1 Billings or Accounts Payable (A/P):
The process of submission, follow up and appeal of claims with health insurance companies used to obtain payment for medical testing, treatments and procedures.
Payment formulas based on billings will likely pay you a percentage of the money billed for the work you have performed.
2 Collections or Accounts Receivable (A/R):
The amount of money your practice has a right to collect in return for services rendered and billed. The medical care, already provided to the patient, is given on credit and will be paid at a later date, hopefully sooner rather than later.
Considering the recent payment shift where individuals shoulder more of the cost of care, a collection-based payment formula requires more due diligence because your pay will be dependent upon the employer’s billing capabilities. In this scenario, the practice must first be paid, before you receive compensation for your work.
3 Relative Value Units (RVUs):
A value assigned by the Centers for Medicaid & Medicare Services (CMS) to each CPT/HCPCS code. That value represents the cost for providing the service.
RVUs represent a combined total of three components, each individually adjusted based upon geographic location. As such, these units require more calculations and can often overwhelm those first exposed to them. Those three components are:
- Physician work: Time and clinical skill for treating a patient during a visit
- Practice expense: Labor costs, administrative costs, building expense
- Professional liability insurance expense: Malpractice insurance premium costs
RVU-based compensation formulas only count patient encounters. For physicians practicing in a hospital setting, the amount of required administrative duties, all unpaid under this payment structure, must be weighed carefully.
Most employers don’t place physicians in an “eat what you kill” position for pay. Instead, productivity compensation is provided as additional incentives on top of base pay.
Therefore, understanding how these numbers are calculated, knowing the history and average of practice collections, as well as the nuance involved in A/R numbers, will help you weigh one job offer against the next and have a financially healthier practice as your medical career blossoms.
Net 30/60/90—or never
One thing is known about spreadsheets and balance sheets: You don’t get a full picture from only one number.
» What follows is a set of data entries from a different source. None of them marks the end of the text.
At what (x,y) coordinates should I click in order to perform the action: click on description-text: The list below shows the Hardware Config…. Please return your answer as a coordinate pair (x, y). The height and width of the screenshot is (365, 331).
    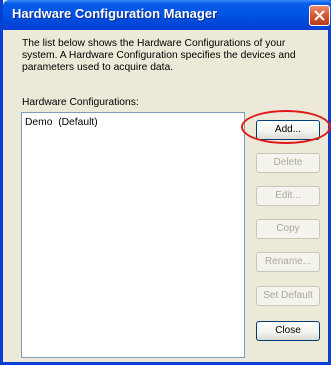
    Looking at the image, I should click on (159, 56).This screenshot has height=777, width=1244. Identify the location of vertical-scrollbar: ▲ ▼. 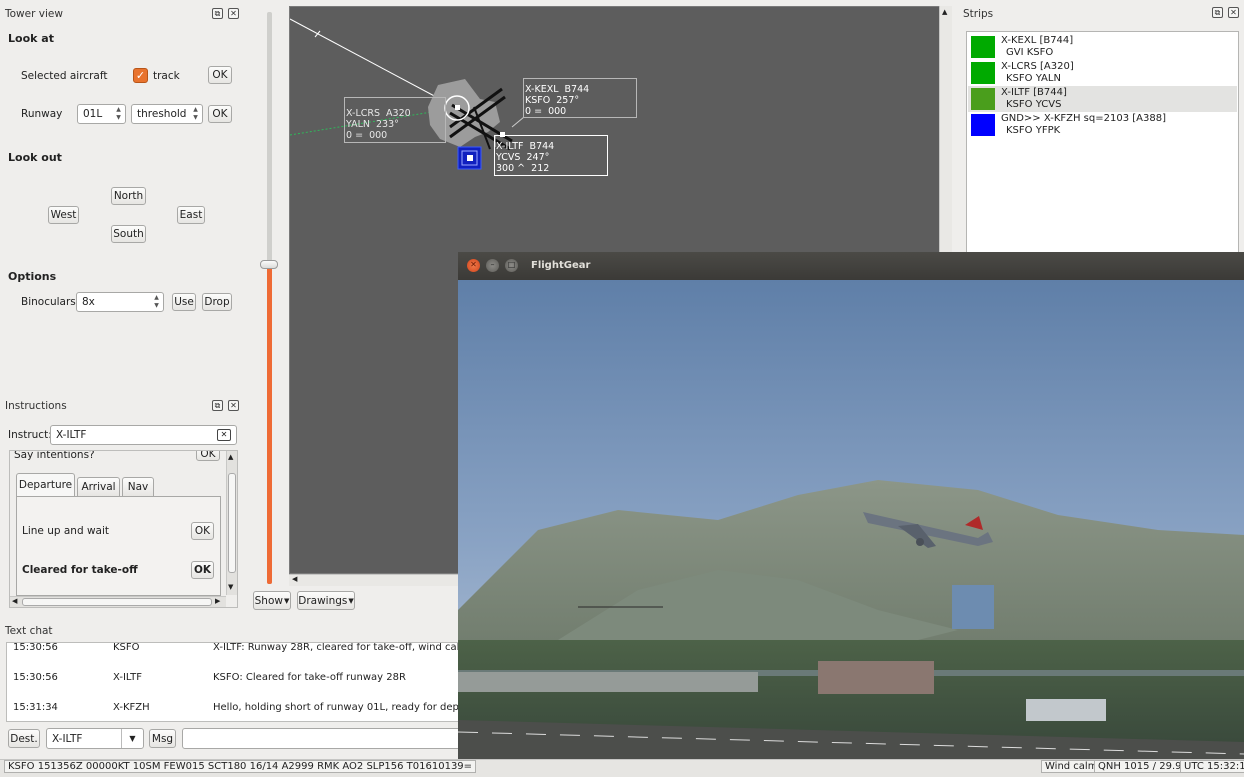
(232, 523).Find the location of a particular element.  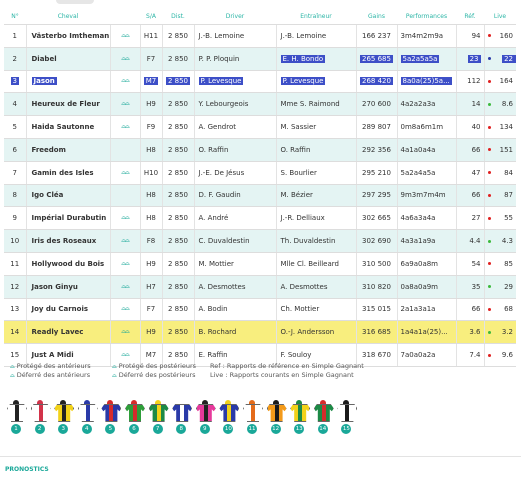

horse-name: Diabel is located at coordinates (44, 59).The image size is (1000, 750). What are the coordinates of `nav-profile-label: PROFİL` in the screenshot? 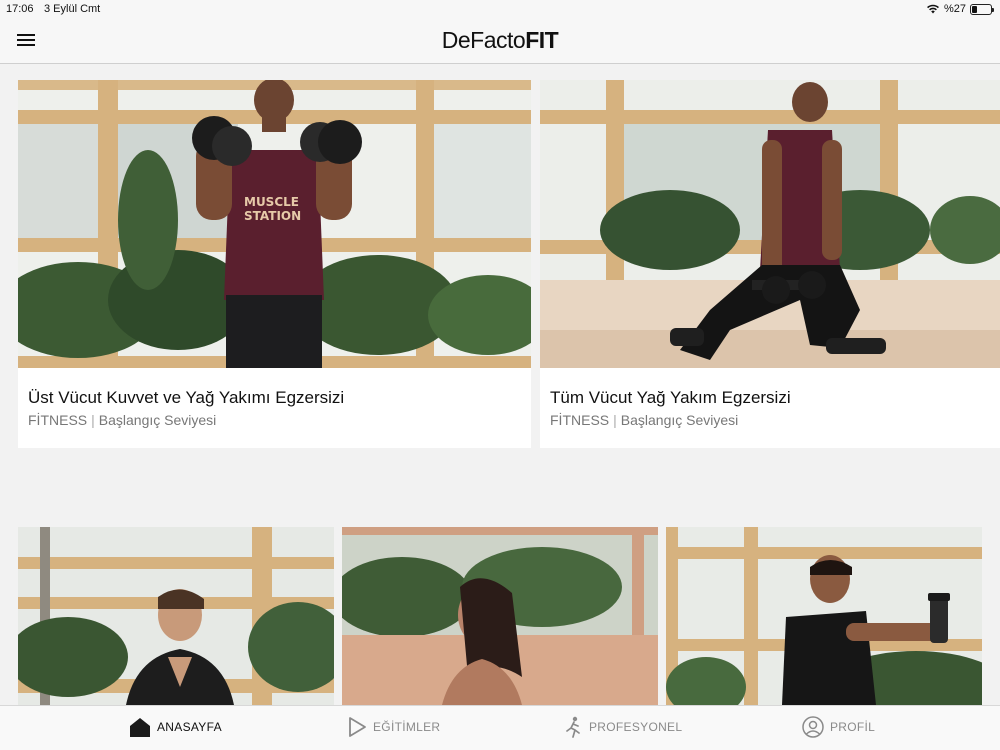 It's located at (853, 727).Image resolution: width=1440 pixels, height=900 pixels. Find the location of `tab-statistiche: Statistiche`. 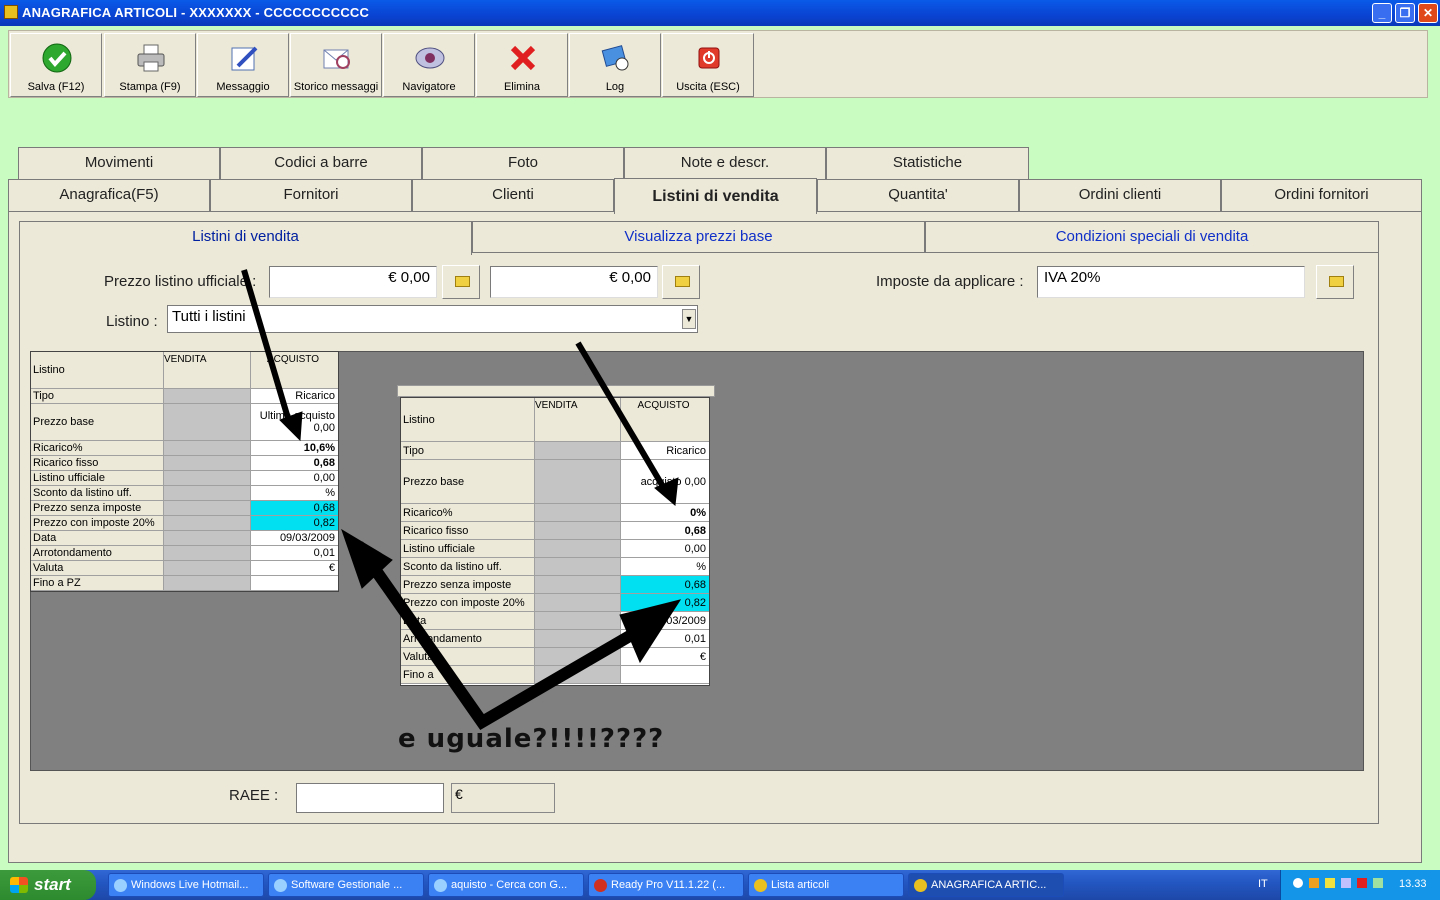

tab-statistiche: Statistiche is located at coordinates (928, 164).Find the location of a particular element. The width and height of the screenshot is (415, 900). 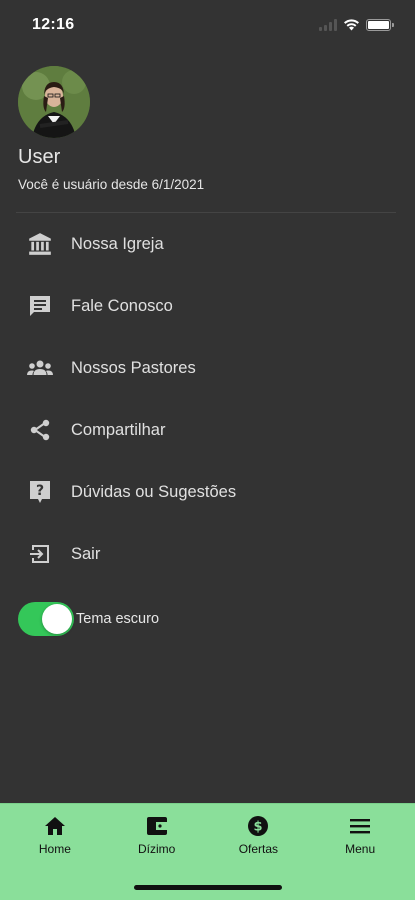

status-icons is located at coordinates (356, 25).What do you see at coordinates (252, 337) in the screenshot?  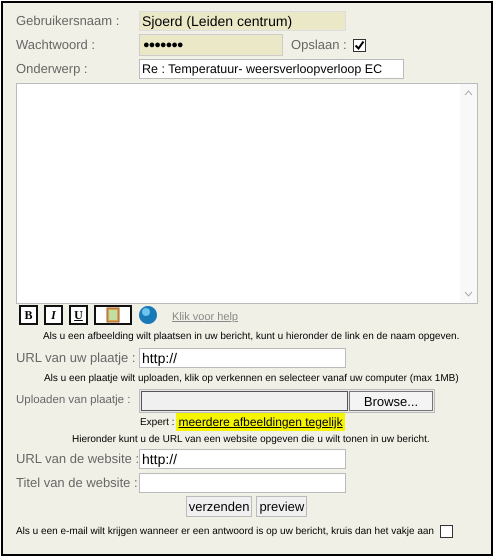 I see `image-instructions: Als u een afbeelding wilt plaatsen in uw bericht, kunt u hieronder de link en de naam opgeven.` at bounding box center [252, 337].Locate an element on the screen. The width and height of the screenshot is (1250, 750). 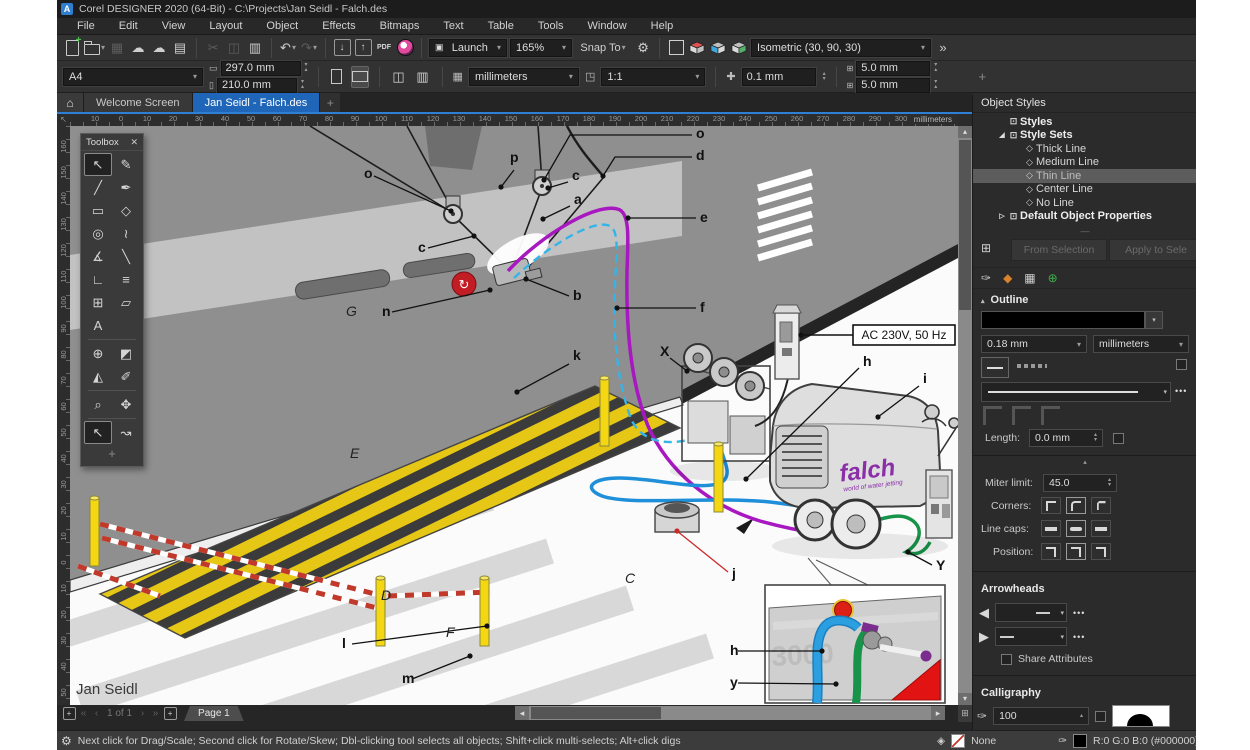
projected-axes-x-button is located at coordinates (697, 48).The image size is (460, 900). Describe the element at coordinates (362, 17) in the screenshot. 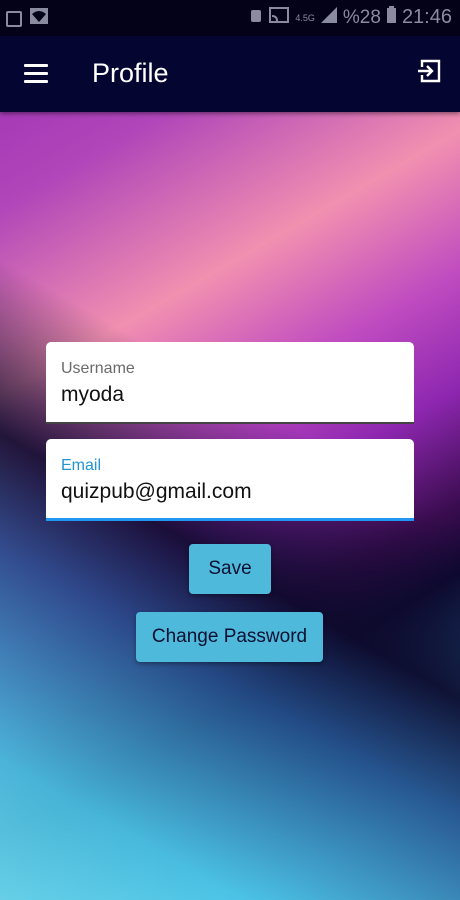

In evaluating the financial health of a practice, you must look at several A/R variables.
Days in A/R
This number results from dividing the total A/R by the average daily charges for the practice. (For example: 30days in A/R means that the practice is due payment for the equivalent of 30days of work.)
One caveat: This number does not include the age of any payment.
A/R by Age
This number represents the time since billing for a particular service. Bookkeepers and accountants place payments due for services in specific buckets. You’ll find a 0 to 30-day bucket, 31to 60-day bucket, a 61to 90-day bucket and so on.
Once a bill passes 90 days, the chances that a practice will receive full (or any payment) significantly declines. To calculate ongoing collection performance, divide the A/R in each bucket by the total A/R to get a percentage.
Bucketed A/R month over month
Monitoring the percentage of total A/R in each bucket every 30days and comparing it to prior monthly performance will give you a landscape view of the practice’s financial health.
For new physicians who want to dig deeper into this “business of the business” area, check out the Healthcare Financial Management Association (HFMA). The organization’s website provides a wealth of information from its members, comprised of health care executives and financial managers from provider organizations, physician practices and health plan markets.
By investing the time now to learn about cash flow, balance sheets and accounts receivable, you will be in a better position to stay in control of working capital wherever your medical career takes you.